Forum Discussion
500 Mbps is plenty...if not too much...for most households. You're alluding to a gigabit plan but think about this: one billion bits per second. 1 BILLION...per second. Do you know what you'd need to be doing on the Internet to use this much bandwidth?
For example, I don't exactly know what Google Stadia does (UHD gaming?) but I've read its Pro version requires at least 35 Mbps. This is the highest requirement I've seen...casually seen...because I'm sure there are more demanding applications out there.
You could have 10 people simultaneously using this thing in your house and still not put a dent in a gigabit plan:
* 35 Mbps × 10 = 350 Mbps
* 350 Mbps = 35% of a gigabit plan
Due to TCP/IP, retransmissions, network overhead, etc; you could safely double this 35 Mbps requirement to 70 Mbps and still be under 75% of a gigabit plan...for 10 simultaneous streams.
The only problem with a more practical plan is Cox.

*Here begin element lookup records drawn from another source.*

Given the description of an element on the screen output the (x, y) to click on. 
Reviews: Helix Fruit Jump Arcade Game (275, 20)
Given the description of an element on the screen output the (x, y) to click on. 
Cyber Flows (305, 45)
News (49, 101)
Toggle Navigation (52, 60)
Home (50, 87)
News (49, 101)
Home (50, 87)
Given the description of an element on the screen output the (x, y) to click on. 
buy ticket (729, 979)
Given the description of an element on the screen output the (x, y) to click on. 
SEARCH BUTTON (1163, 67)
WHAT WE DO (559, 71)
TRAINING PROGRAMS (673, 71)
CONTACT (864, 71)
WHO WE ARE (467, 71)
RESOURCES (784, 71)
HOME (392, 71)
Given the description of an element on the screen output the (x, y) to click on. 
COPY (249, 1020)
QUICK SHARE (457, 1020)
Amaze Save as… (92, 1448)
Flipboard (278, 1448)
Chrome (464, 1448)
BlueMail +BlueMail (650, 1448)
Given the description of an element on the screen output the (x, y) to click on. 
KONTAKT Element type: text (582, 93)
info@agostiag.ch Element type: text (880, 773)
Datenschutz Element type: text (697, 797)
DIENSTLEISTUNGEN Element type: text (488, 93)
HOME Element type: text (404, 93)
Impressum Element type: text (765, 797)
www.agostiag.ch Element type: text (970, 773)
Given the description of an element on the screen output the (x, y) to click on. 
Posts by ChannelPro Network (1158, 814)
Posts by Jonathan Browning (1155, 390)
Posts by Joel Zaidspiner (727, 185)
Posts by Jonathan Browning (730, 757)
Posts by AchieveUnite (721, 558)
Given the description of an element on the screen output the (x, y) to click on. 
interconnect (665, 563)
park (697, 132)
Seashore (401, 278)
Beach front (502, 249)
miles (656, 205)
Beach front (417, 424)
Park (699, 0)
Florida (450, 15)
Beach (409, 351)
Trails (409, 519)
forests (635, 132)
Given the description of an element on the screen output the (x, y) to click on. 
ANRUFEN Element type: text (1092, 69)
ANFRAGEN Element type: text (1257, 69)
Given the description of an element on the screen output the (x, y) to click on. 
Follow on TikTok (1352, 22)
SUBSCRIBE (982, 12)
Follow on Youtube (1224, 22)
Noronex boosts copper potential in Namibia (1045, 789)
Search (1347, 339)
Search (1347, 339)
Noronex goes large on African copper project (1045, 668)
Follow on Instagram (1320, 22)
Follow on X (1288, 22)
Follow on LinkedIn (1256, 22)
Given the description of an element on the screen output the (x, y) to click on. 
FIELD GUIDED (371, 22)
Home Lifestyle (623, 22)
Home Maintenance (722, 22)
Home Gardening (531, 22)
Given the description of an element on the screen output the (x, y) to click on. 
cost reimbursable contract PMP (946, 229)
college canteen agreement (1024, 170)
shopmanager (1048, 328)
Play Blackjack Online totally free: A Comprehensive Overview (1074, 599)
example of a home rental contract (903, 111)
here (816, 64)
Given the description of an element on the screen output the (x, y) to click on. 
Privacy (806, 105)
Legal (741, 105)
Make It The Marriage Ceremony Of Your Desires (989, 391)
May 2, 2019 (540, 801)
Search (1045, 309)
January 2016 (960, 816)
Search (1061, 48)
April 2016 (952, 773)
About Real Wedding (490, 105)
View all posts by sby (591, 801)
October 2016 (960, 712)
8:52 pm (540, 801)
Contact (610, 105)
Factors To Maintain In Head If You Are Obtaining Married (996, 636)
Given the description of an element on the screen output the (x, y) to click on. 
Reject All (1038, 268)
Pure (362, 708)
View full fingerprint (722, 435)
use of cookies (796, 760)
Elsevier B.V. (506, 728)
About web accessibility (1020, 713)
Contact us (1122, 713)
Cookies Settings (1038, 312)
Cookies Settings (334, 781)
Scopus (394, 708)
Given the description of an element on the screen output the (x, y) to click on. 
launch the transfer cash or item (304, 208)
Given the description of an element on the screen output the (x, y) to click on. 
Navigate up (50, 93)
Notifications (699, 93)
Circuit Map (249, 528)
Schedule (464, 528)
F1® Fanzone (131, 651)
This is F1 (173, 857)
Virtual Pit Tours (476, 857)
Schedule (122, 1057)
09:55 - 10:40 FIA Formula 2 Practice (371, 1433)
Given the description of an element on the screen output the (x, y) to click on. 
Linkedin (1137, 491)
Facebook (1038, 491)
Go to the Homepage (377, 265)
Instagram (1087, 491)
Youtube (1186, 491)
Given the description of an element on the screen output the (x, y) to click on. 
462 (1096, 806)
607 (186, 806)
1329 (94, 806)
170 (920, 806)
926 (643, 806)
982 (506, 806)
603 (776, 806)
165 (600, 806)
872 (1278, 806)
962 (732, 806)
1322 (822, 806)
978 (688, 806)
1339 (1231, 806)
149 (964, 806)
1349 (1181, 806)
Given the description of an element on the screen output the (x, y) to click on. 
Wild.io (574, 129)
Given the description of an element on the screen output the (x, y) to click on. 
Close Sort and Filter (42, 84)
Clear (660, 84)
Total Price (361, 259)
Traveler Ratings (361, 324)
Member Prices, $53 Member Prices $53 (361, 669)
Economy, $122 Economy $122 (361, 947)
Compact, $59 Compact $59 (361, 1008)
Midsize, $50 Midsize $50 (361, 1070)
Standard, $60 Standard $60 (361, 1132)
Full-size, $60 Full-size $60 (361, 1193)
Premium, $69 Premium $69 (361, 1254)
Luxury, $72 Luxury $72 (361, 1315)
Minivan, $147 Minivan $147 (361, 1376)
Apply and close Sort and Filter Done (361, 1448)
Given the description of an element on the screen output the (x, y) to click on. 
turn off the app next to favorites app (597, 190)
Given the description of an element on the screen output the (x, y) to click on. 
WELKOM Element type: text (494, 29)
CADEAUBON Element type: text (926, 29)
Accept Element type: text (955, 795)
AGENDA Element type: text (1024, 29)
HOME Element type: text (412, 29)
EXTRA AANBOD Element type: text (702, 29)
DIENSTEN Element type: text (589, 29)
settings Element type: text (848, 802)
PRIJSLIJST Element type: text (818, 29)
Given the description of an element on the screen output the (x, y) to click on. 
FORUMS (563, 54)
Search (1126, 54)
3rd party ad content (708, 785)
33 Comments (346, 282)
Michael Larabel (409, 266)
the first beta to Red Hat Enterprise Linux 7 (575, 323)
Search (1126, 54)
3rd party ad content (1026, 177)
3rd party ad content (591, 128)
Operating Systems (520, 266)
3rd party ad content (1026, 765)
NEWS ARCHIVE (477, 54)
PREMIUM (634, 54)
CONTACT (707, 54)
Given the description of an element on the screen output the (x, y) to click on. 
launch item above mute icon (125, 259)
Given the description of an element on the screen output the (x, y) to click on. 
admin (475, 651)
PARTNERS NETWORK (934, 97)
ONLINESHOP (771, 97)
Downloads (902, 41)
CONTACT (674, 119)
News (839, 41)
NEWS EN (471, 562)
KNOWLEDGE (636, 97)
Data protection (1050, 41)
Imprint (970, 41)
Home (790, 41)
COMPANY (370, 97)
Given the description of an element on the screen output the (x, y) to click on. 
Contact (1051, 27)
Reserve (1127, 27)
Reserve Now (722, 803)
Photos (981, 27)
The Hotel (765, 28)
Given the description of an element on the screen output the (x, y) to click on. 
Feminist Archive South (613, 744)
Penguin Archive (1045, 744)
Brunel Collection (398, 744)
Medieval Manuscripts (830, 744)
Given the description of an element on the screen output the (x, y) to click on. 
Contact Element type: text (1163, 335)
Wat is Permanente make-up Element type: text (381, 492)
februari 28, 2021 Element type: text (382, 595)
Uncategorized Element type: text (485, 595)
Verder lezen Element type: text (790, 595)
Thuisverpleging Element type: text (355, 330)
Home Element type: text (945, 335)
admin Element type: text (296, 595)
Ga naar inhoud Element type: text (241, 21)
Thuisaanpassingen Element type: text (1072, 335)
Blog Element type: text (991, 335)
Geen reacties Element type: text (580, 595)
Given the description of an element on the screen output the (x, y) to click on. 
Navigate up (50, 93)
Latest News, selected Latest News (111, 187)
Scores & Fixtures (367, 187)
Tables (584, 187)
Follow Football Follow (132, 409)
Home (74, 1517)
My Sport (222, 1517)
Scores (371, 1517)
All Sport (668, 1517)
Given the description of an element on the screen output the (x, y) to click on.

I've read subscribers rarely get 1 Gbps, site-throttling, over-subscribed neighborhood-nodes and, probably most importantly, upload speed.
Most subscribers probably don't need the 1 Gbps download speed but do need the 35 Mbps upload speed. Cox knows this.
There is absolutely no reason why Cox can't have a greater upload speed on their 500 Mbps plan.
Anyway, OP's data plan wouldn't be the problem.